----- SOURCE RECORDS

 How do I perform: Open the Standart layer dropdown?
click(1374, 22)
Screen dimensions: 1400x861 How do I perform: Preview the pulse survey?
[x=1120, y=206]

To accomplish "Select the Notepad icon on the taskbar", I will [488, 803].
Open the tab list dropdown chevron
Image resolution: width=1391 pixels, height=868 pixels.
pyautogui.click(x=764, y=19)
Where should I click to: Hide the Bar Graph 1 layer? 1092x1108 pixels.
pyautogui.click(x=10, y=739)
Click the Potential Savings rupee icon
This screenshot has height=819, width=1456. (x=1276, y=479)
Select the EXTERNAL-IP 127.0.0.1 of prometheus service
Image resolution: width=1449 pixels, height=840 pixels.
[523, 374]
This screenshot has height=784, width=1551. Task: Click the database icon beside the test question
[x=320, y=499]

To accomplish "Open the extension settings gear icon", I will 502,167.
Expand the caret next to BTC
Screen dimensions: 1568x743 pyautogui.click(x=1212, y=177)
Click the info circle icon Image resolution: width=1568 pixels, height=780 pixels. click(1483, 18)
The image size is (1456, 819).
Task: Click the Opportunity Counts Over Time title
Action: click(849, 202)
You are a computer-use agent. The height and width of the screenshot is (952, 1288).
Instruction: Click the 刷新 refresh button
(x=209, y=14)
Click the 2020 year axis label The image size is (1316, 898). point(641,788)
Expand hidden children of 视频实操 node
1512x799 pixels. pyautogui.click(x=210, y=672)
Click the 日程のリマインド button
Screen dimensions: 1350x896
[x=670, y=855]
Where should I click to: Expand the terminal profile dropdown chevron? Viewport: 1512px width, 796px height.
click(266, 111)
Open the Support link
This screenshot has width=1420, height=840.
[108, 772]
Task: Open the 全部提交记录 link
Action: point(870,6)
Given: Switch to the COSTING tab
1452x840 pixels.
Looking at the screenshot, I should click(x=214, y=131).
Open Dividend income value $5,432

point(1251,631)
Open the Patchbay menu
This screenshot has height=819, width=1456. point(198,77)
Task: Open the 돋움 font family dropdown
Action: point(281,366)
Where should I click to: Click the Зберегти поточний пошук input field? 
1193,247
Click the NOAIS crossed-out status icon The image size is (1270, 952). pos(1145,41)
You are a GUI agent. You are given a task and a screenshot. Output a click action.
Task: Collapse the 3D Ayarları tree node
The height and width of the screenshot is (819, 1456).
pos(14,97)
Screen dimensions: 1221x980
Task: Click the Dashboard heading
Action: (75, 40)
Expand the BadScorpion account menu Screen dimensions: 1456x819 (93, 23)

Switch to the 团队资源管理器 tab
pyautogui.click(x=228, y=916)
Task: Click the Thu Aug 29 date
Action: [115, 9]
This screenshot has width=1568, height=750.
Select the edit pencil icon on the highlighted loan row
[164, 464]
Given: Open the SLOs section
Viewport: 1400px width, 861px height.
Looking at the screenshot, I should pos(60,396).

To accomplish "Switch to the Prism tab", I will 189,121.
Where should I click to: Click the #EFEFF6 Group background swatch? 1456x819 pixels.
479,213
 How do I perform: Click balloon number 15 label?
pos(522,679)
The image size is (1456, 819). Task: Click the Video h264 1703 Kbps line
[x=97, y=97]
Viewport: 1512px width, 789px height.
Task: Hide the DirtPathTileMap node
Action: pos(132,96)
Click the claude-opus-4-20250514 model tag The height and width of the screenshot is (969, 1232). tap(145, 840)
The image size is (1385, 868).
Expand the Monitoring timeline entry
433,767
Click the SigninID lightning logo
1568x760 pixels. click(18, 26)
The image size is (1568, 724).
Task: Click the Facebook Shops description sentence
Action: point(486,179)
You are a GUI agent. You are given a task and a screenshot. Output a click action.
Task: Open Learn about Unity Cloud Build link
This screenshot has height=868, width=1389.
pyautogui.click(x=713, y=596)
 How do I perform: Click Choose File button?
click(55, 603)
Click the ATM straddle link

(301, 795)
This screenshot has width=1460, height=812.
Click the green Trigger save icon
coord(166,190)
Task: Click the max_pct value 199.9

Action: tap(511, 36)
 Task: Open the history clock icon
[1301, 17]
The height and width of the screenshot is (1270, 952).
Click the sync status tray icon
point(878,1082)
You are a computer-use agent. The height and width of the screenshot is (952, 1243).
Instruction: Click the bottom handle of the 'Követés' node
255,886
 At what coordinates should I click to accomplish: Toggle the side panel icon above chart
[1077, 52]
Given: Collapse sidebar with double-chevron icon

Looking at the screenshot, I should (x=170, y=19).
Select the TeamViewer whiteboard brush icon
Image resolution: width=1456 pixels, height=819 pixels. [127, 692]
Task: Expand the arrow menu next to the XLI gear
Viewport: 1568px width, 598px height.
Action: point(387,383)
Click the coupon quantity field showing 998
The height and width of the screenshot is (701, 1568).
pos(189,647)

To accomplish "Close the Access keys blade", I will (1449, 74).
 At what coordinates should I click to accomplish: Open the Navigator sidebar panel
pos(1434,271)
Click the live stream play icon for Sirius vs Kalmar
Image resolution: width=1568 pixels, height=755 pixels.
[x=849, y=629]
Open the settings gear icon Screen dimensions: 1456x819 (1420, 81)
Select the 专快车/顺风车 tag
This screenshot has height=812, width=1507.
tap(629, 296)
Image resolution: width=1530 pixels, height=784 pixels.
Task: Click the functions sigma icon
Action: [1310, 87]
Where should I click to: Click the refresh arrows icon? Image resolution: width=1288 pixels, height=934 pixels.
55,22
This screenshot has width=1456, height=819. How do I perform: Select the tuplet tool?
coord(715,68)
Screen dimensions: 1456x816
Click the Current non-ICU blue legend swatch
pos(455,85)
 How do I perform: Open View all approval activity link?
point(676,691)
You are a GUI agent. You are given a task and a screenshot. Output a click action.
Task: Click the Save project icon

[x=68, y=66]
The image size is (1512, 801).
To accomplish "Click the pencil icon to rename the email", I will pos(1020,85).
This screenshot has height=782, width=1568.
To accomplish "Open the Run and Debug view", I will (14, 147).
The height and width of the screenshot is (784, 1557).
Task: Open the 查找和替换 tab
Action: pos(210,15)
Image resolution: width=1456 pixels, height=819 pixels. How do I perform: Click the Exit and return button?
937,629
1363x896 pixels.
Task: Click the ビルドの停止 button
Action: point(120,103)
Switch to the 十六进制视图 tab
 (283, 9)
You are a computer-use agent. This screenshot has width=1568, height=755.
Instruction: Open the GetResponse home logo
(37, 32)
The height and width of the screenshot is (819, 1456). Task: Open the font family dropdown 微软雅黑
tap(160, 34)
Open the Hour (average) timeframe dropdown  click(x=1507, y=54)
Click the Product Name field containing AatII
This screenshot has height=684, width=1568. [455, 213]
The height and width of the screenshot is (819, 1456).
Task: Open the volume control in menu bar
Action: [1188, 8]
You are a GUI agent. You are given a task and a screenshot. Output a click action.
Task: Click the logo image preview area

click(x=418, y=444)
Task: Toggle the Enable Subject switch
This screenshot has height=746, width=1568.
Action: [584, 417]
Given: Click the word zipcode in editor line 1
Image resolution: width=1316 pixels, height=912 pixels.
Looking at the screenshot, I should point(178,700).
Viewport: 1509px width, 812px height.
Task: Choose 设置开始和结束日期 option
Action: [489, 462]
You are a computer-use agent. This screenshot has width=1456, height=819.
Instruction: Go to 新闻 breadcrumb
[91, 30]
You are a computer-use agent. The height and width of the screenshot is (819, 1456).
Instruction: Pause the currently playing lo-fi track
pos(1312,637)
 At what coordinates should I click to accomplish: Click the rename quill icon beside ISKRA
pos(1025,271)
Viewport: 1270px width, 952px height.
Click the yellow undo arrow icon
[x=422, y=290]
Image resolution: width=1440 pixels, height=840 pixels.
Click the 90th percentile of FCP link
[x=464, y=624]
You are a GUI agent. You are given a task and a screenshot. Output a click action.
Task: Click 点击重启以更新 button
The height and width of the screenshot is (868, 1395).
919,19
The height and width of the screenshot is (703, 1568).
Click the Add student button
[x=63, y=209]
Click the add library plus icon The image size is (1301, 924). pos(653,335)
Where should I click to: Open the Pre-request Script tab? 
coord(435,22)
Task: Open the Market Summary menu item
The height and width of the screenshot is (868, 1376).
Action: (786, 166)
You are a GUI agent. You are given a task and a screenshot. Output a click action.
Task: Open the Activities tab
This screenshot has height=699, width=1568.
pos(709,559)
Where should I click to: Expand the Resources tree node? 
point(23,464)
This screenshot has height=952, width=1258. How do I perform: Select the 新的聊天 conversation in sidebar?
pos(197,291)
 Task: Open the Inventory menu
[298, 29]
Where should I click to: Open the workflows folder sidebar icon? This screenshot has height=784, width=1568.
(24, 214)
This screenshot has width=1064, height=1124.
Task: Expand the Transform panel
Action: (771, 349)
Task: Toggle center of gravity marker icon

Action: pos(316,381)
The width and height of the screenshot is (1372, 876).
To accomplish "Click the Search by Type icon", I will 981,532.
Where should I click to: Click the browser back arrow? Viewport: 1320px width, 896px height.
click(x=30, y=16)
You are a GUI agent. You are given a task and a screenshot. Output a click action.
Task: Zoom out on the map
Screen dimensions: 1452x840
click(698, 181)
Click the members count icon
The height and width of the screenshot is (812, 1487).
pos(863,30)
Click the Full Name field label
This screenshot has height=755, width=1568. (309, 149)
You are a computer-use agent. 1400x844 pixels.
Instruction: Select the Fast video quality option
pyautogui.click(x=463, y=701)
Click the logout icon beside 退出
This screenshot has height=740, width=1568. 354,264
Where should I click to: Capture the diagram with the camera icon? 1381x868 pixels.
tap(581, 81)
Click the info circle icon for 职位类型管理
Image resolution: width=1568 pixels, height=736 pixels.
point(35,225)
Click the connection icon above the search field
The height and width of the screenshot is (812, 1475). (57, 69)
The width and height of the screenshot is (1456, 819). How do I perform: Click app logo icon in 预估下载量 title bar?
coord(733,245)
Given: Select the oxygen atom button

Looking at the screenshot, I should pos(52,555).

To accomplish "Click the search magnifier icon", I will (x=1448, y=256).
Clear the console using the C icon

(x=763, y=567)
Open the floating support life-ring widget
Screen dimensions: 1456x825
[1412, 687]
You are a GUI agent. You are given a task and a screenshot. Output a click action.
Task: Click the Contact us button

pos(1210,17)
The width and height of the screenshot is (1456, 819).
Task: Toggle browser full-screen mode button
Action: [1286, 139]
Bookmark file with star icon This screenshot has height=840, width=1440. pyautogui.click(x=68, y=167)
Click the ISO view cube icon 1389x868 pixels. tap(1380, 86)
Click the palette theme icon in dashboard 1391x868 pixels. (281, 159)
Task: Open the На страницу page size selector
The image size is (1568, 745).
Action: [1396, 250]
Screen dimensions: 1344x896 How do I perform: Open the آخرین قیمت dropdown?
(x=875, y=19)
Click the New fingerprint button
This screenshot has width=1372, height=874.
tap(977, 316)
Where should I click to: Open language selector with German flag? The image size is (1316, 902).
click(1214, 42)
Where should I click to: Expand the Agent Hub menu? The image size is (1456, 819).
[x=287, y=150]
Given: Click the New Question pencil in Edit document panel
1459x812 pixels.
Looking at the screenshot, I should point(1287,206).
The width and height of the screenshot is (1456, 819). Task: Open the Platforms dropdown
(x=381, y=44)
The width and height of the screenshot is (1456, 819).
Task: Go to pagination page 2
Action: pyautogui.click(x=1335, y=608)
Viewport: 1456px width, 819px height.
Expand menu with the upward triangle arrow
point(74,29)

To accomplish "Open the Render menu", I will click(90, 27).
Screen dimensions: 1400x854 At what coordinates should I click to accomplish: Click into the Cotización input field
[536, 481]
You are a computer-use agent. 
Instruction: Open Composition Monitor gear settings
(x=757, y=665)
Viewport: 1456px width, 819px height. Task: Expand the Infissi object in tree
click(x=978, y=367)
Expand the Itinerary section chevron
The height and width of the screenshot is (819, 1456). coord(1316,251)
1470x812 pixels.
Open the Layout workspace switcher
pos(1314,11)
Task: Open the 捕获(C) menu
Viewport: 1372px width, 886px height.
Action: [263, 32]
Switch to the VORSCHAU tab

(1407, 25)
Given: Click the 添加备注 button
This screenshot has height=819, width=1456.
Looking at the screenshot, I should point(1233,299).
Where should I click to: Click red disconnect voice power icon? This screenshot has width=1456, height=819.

----------

### [TASK TO COMPLETE]
Pull out all lines from the listing that contain the string "computer".

### [FINAL ANSWER]
You are a computer-use agent. The height and width of the screenshot is (952, 1288).
You are a computer-use agent. The height and width of the screenshot is (952, 1243).
You are a computer-use agent. This screenshot has width=1568, height=755.
You are a computer-use agent. This screenshot has width=1456, height=819.
You are a computer-use agent. The height and width of the screenshot is (819, 1456).
You are a computer-use agent. 1400x844 pixels.
You are a computer-use agent. 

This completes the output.